__WORK REQUIRED__:
Find every line in the data that contains the string "pixels" and copy each one.

* BEGIN TASK INPUTS *

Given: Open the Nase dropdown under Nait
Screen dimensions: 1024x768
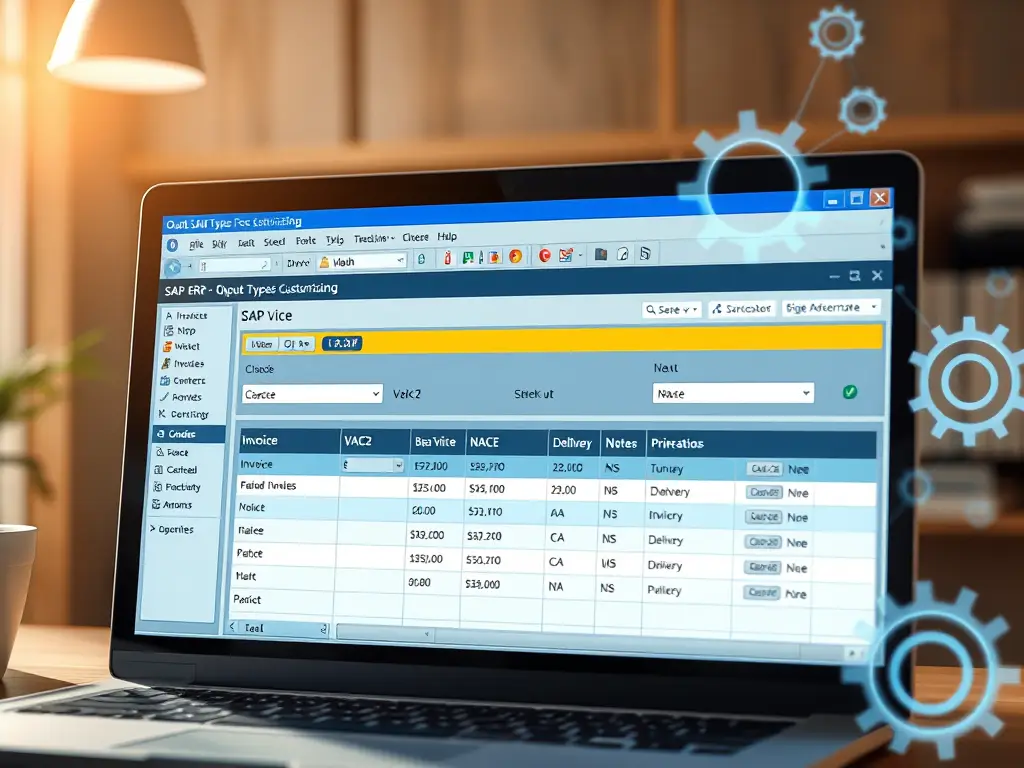Looking at the screenshot, I should 733,393.
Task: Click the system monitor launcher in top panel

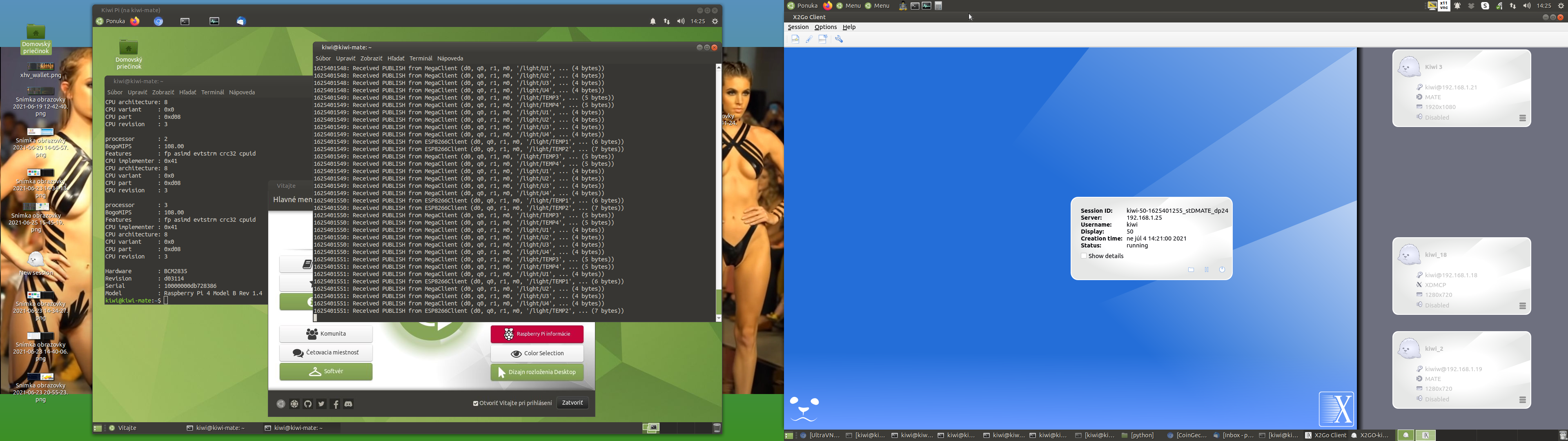Action: [x=927, y=6]
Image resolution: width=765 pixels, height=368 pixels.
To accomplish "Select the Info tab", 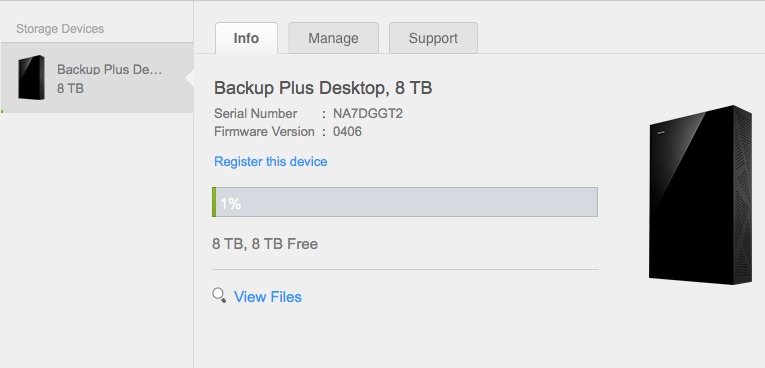I will click(x=246, y=38).
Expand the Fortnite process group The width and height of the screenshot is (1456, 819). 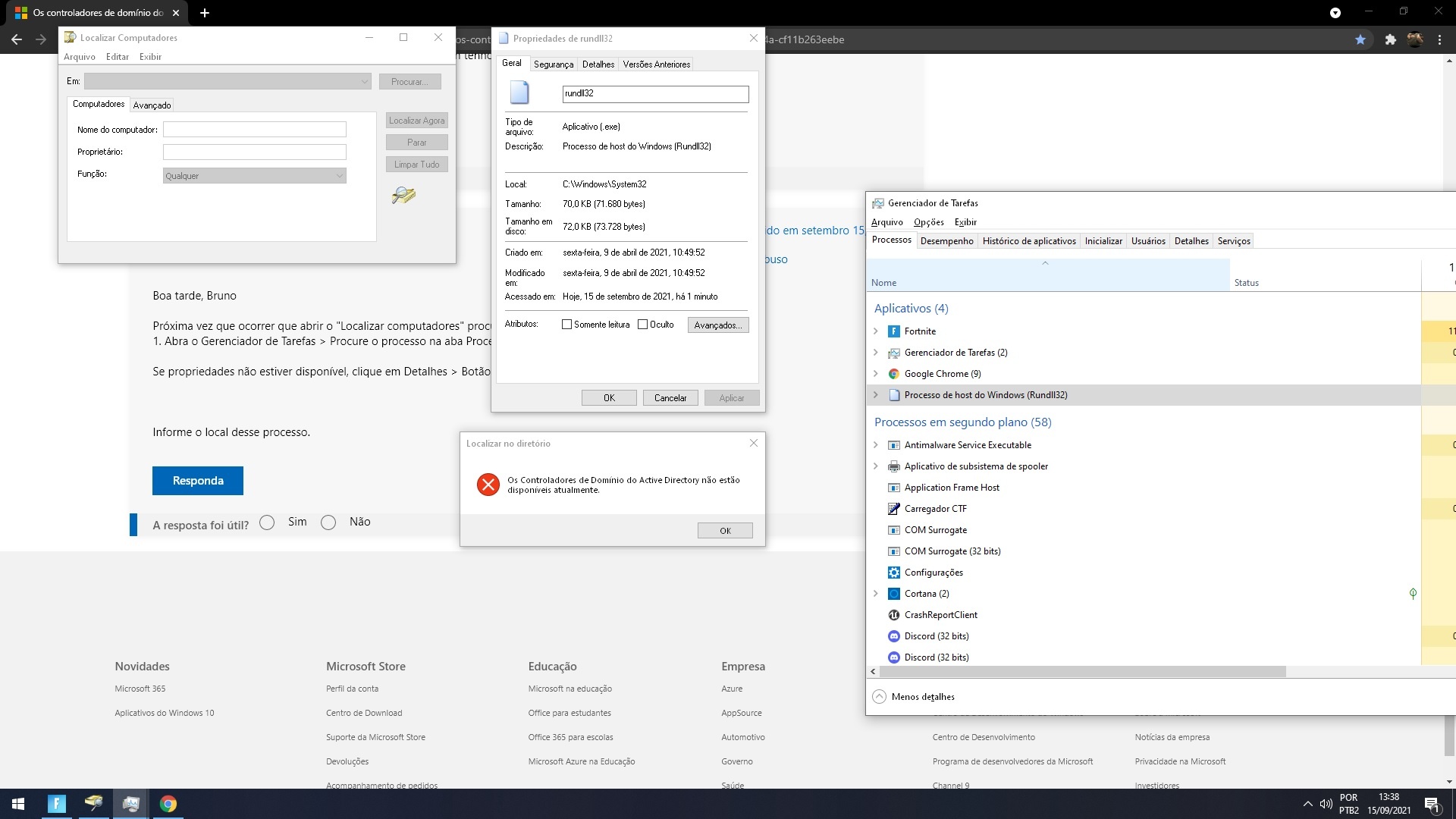876,331
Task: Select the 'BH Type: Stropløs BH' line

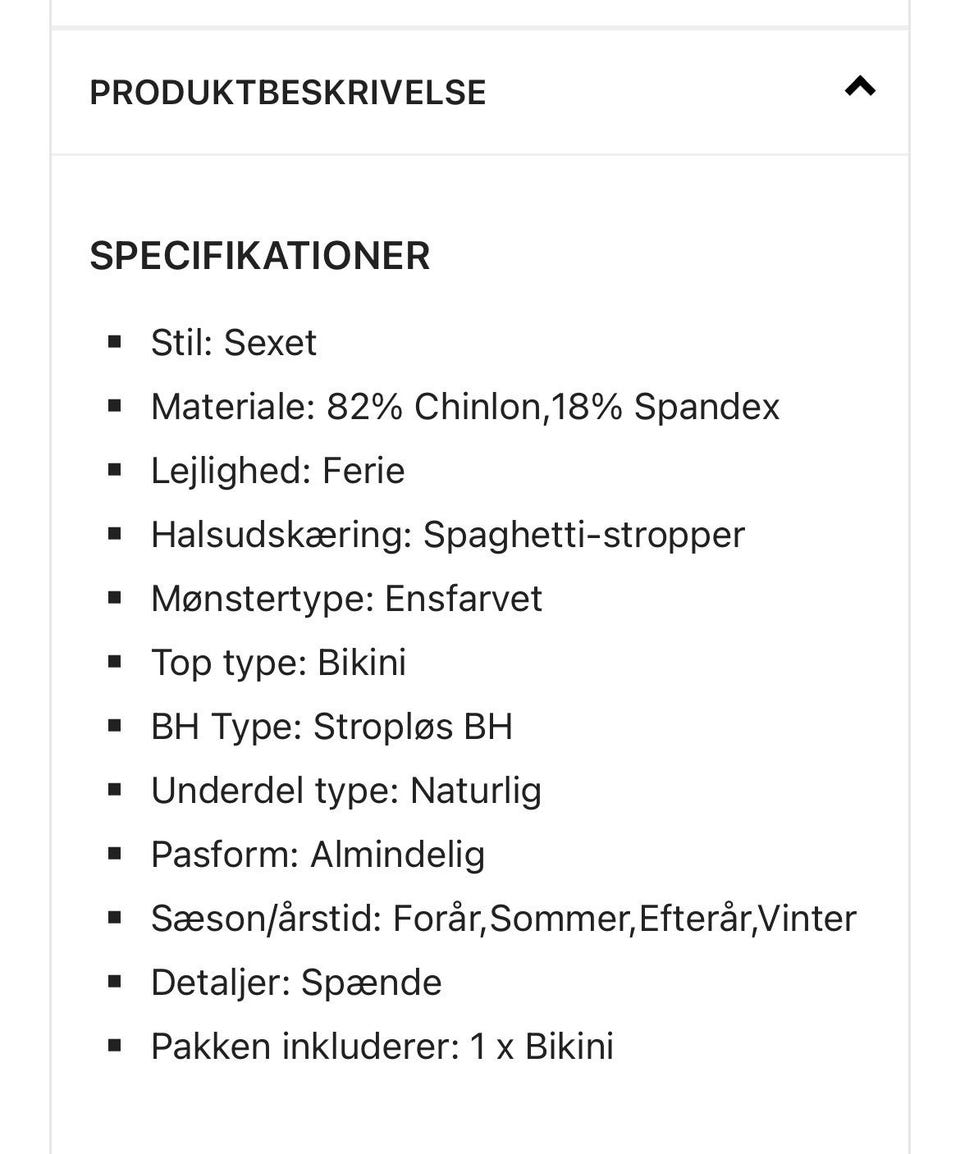Action: 332,727
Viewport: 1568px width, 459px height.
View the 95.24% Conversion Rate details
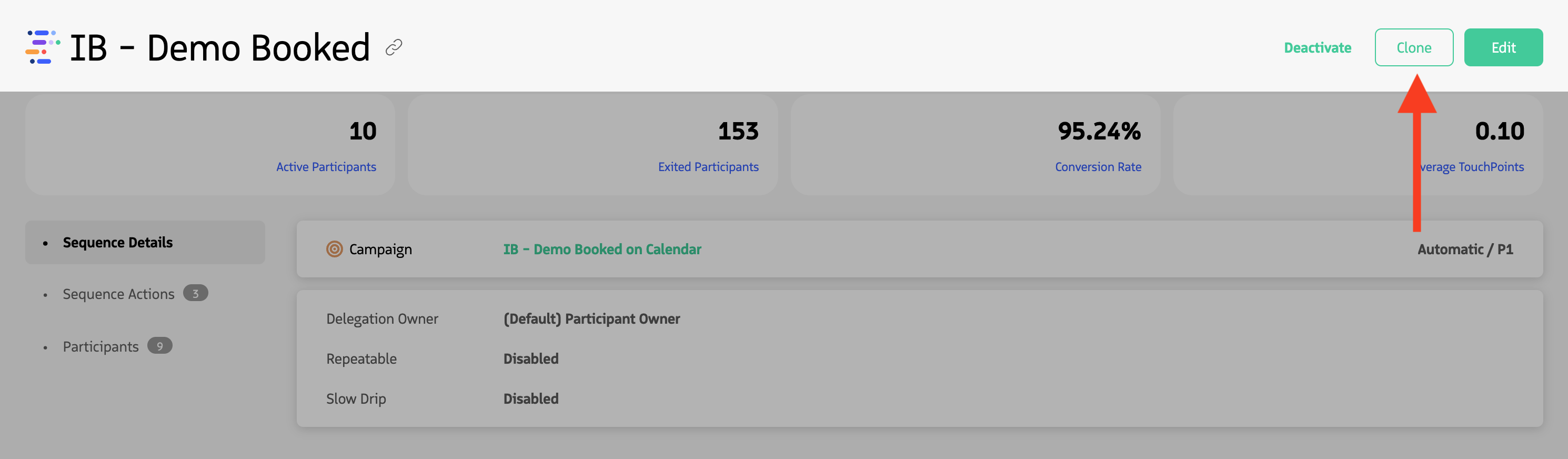(1098, 166)
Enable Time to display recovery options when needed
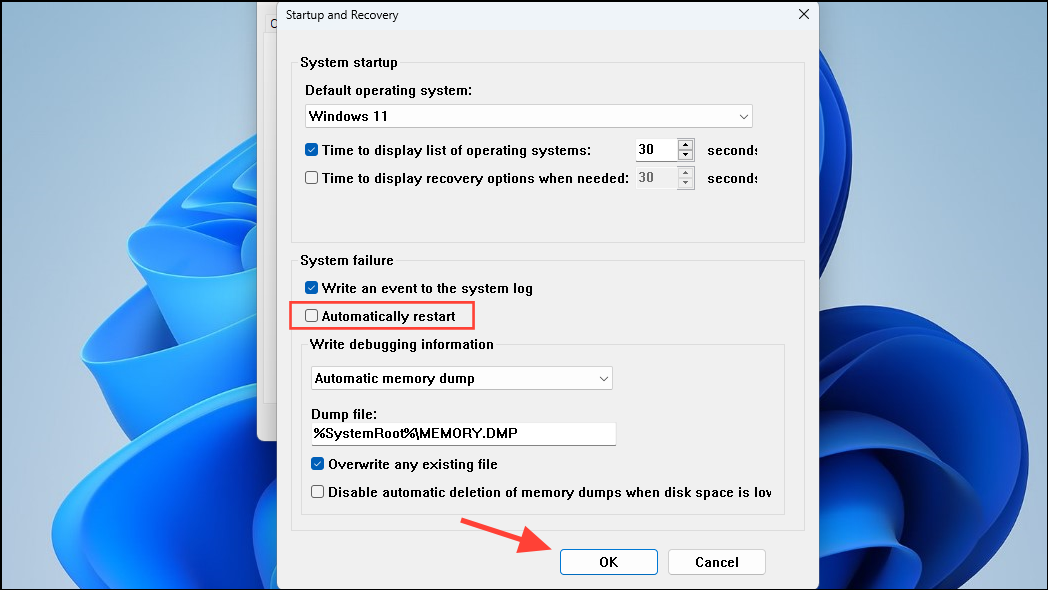The width and height of the screenshot is (1048, 590). 311,178
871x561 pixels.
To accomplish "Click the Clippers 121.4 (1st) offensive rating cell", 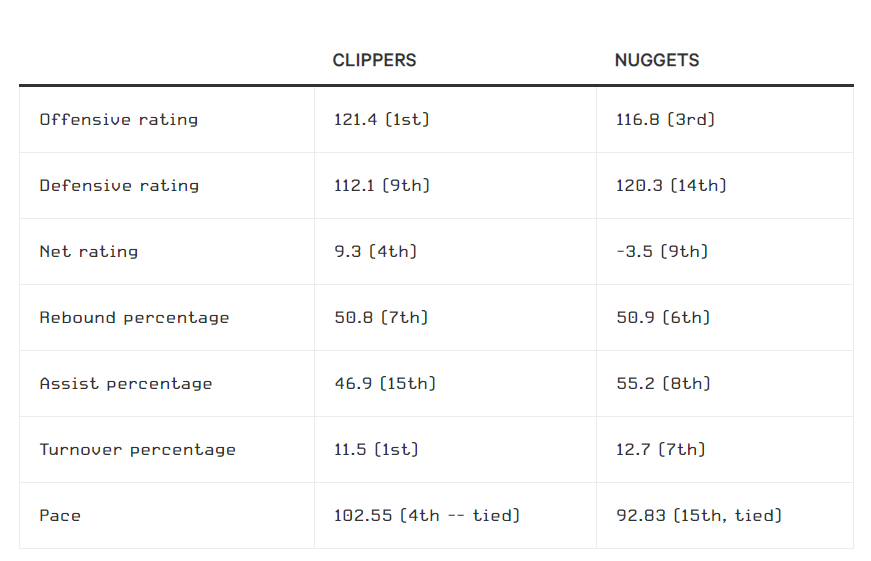I will coord(382,120).
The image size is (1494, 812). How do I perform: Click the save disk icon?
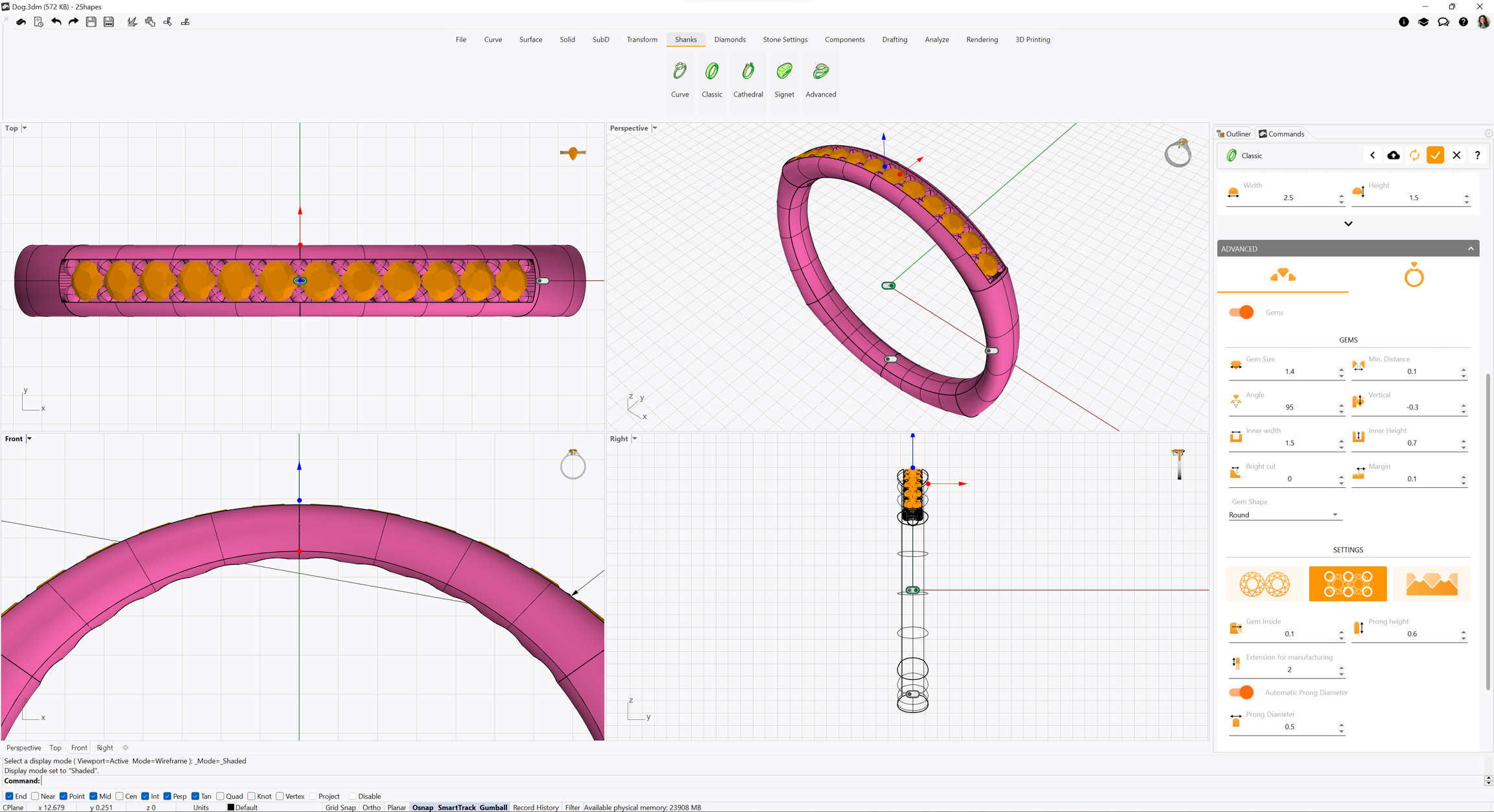click(91, 22)
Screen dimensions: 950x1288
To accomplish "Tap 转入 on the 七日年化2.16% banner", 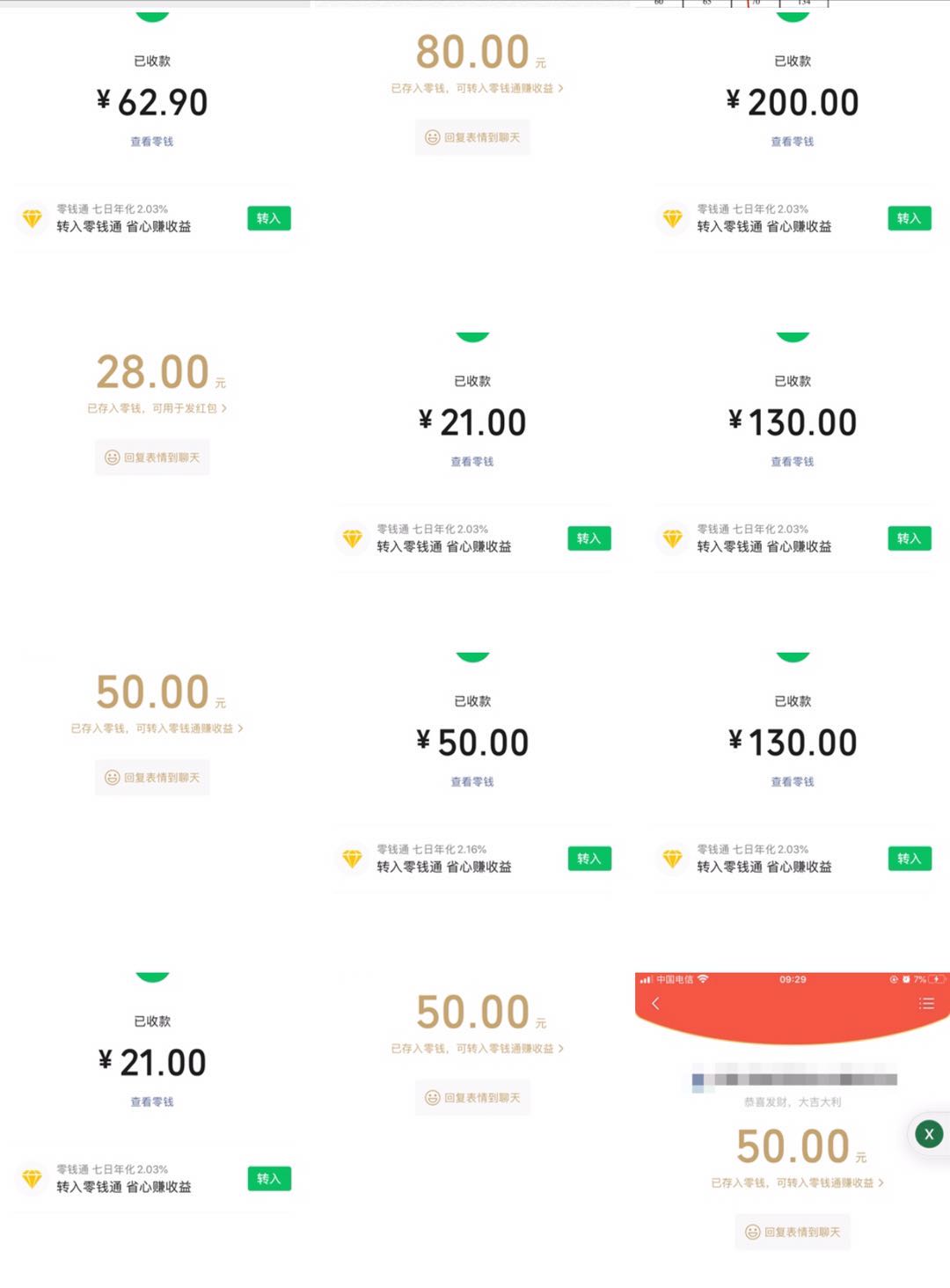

* END TASK INPUTS *

__THE RESPONSE__:
Image resolution: width=765 pixels, height=368 pixels.
871x561 pixels.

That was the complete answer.